──────── Available records
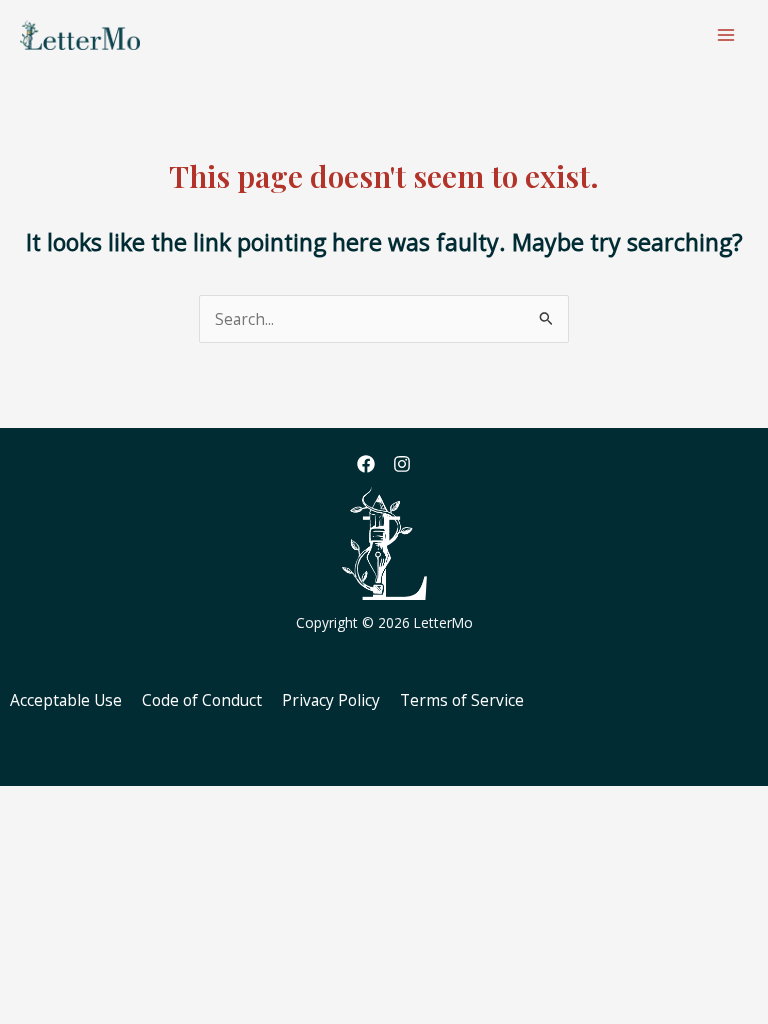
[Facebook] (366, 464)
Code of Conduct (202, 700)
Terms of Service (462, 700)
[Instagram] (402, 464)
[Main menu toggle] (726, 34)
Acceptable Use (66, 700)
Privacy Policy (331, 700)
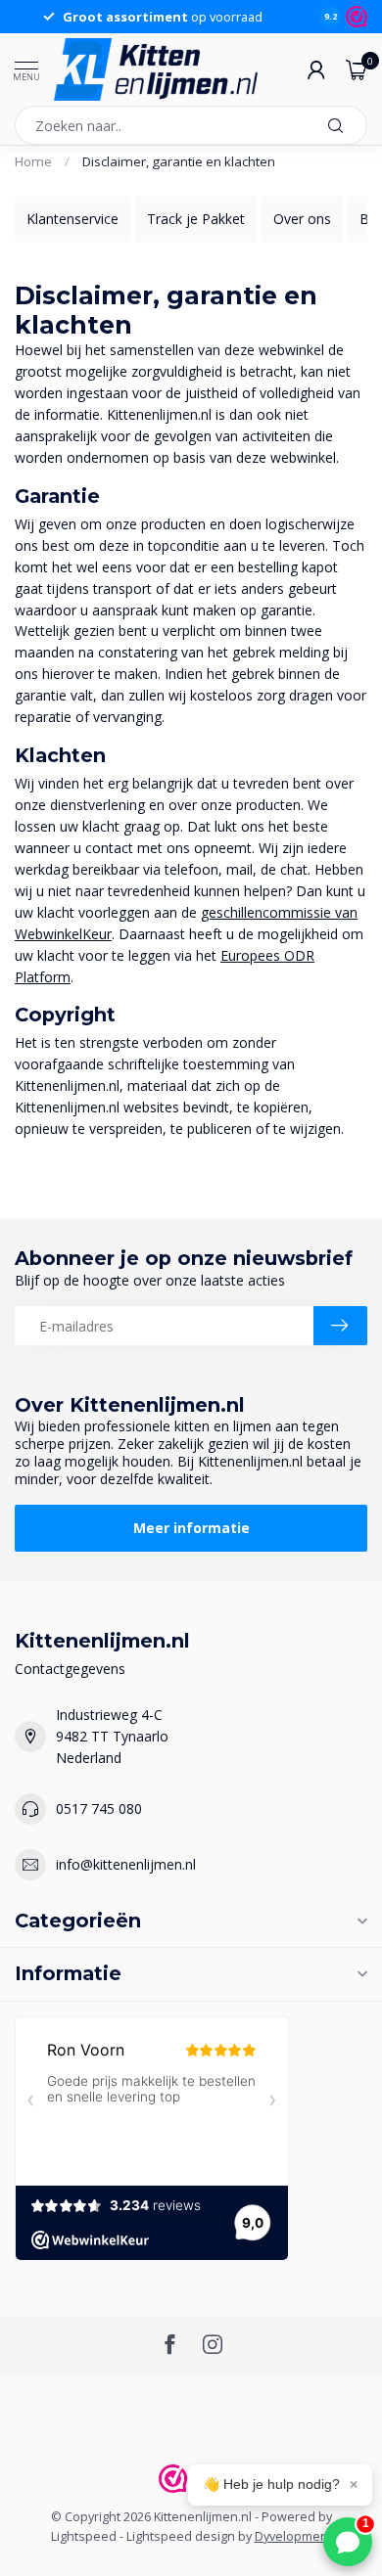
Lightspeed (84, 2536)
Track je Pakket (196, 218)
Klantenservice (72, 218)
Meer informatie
────────────────
_Work item:_ What the answer needs is every line from the one with "Code of Conduct (202, 700)" through the last line of the data, reproduced word for word and with pictures omitted.

_Answer box:_
Code of Conduct (202, 700)
Terms of Service (462, 700)
[Instagram] (402, 464)
[Main menu toggle] (726, 34)
Acceptable Use (66, 700)
Privacy Policy (331, 700)
Lightspeed (84, 2536)
Track je Pakket (196, 218)
Klantenservice (72, 218)
Meer informatie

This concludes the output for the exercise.